_SOURCE MATERIAL_.
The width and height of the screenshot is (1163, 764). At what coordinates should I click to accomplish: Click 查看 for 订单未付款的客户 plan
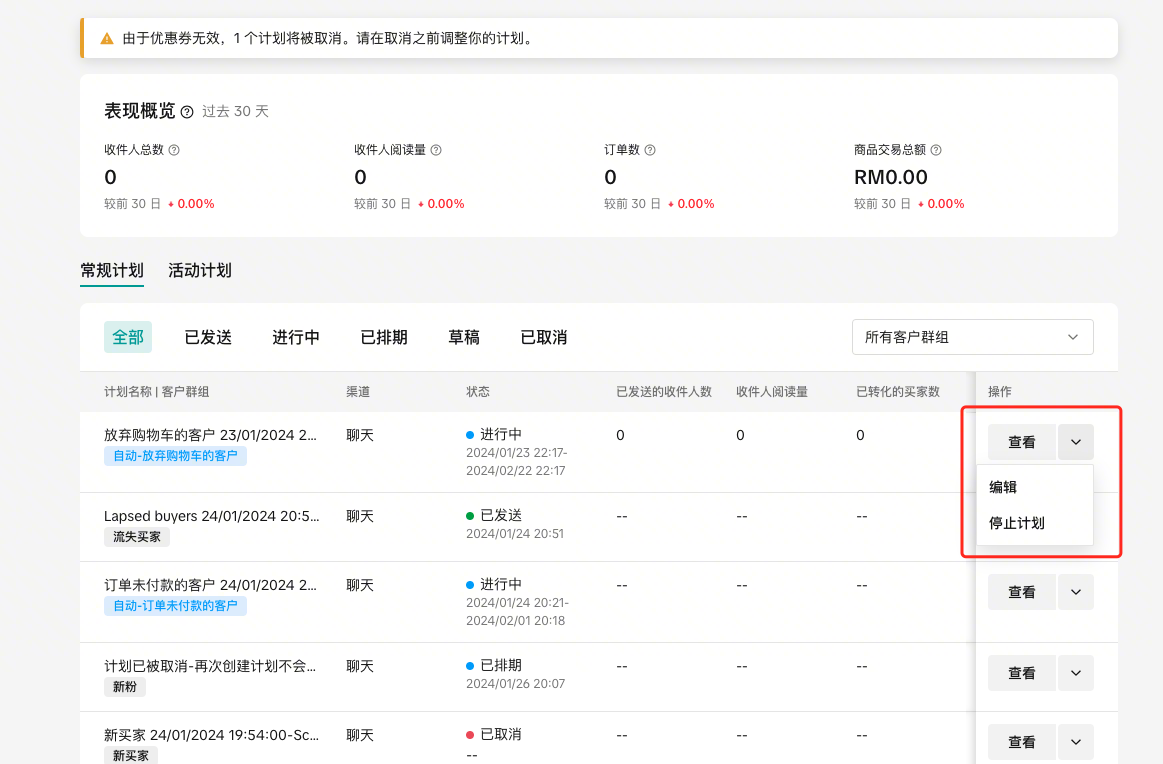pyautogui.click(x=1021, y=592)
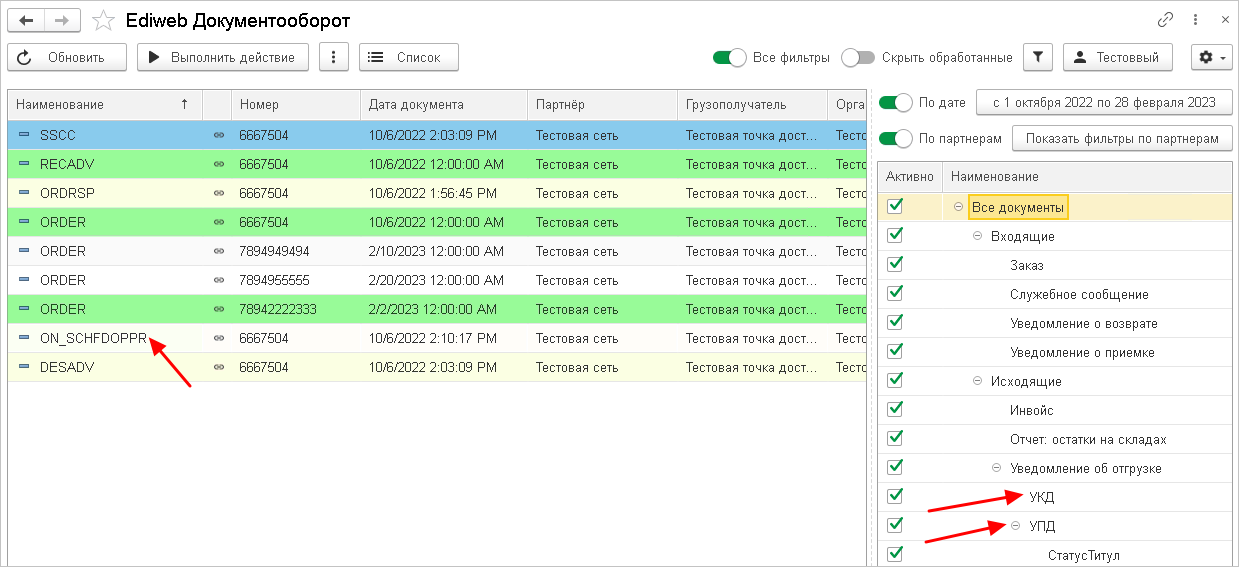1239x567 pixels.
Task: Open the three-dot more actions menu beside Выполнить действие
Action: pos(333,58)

_ACTIVITY_. Please output the material above again, exactly, and omit every image.

_RESULT BELOW_.
The width and height of the screenshot is (1163, 764). At what coordinates should I click to accomplish: Click 查看 for 订单未付款的客户 plan
pyautogui.click(x=1021, y=592)
1239x567 pixels.
Task: Open the three-dot more actions menu beside Выполнить действие
Action: pos(333,58)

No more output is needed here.